Macron's ex-bodyguard goes on trial over May Day assaults


Alexandre Benalla, a former security advisor of French President Emmanuel Macron, arrives with his lawyer Jacqueline Laffont on the first day of his trial for violence committed against demonstrators at a May Day protest in 2018, at the courthouse in Paris, France, September 13, 2021. REUTERS/Benoit Tessier

PARIS (Reuters) - A former security advisor of French President Emmanuel Macron arrived at a Paris court on Monday to go on trial accused of roughing up May Day protesters in 2018, in what triggered the first major political crisis of Macron's mandate.

Macron and his Elysee palace team were sharply criticised at the time for not sacking Alexandre Benalla immediately. He was fired when a video of the incident emerged six weeks later.

The trial, which takes place just months before the 2022 presidential election, will bring the spotlight back on a case that was for months a major headache for Macron, accused of being too slow to deal with a member of his inner circle.

What became widely known as "the Benalla affair" raised questions about his highly centralised governing style and the wide powers conferred on the president under France's Fifth Republic. Macron rejected accusations, saying the Elysee had not sought to protect Benalla.

The video showed Benalla manhandling protesters during a police-led crowd control operation. While allowed in as an observer, he ended up taking part in the operation, wearing police-marked clothing. He has admitted to "making a mistake", but said he just wanted to help police and did nothing illegal.

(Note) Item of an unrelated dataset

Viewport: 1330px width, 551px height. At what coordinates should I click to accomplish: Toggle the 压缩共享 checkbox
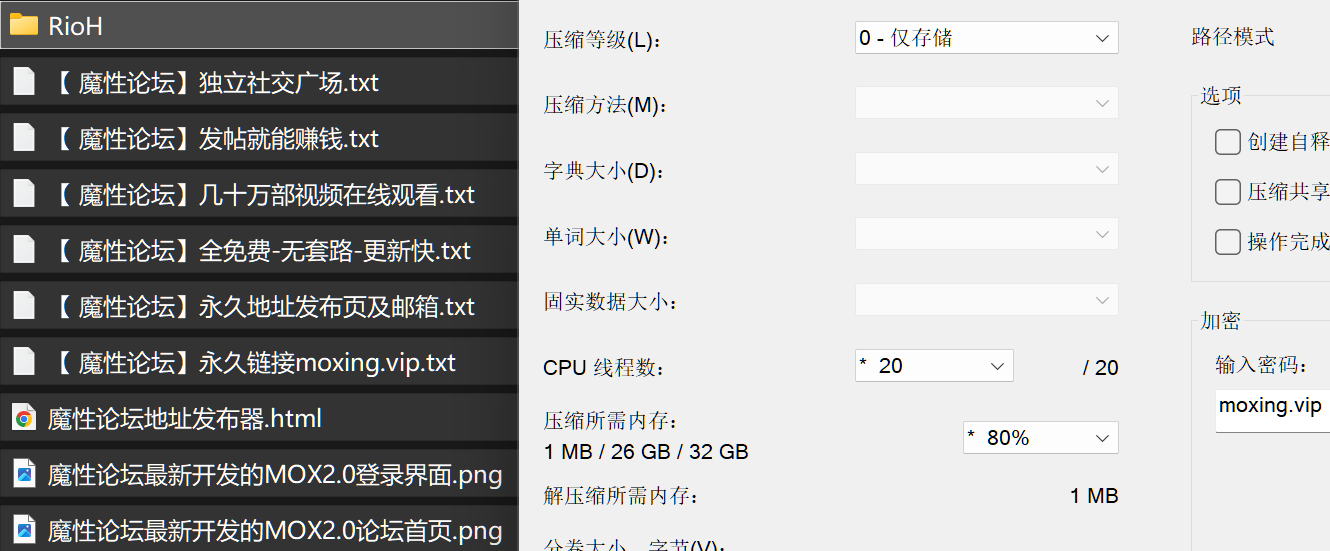pos(1228,192)
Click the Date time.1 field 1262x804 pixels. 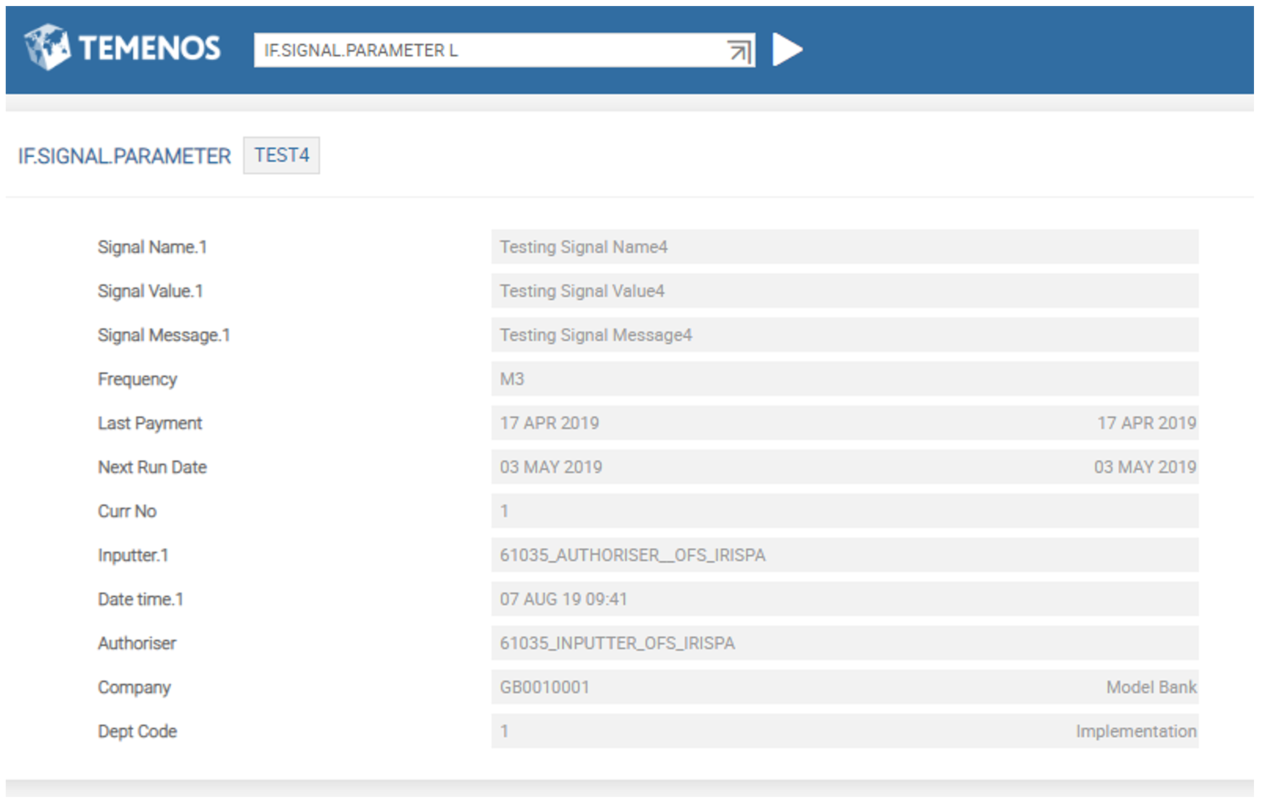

Benalla, 30, is also on trial over allegations that he illegally kept and used diplomatic passports. He told a Senate committee that he thought he was allowed to use them, but had made a mistake.

Benalla told a senate inquiry in September 2018 that much of his role had involved liaising between Macron's political office and the official security body charged with protecting the president, known as GSPR and made up of top-level gendarmes and senior police officers.

"I am not a thug," he said.

(writing by Ingrid Melander; Editing by Alex Richardson)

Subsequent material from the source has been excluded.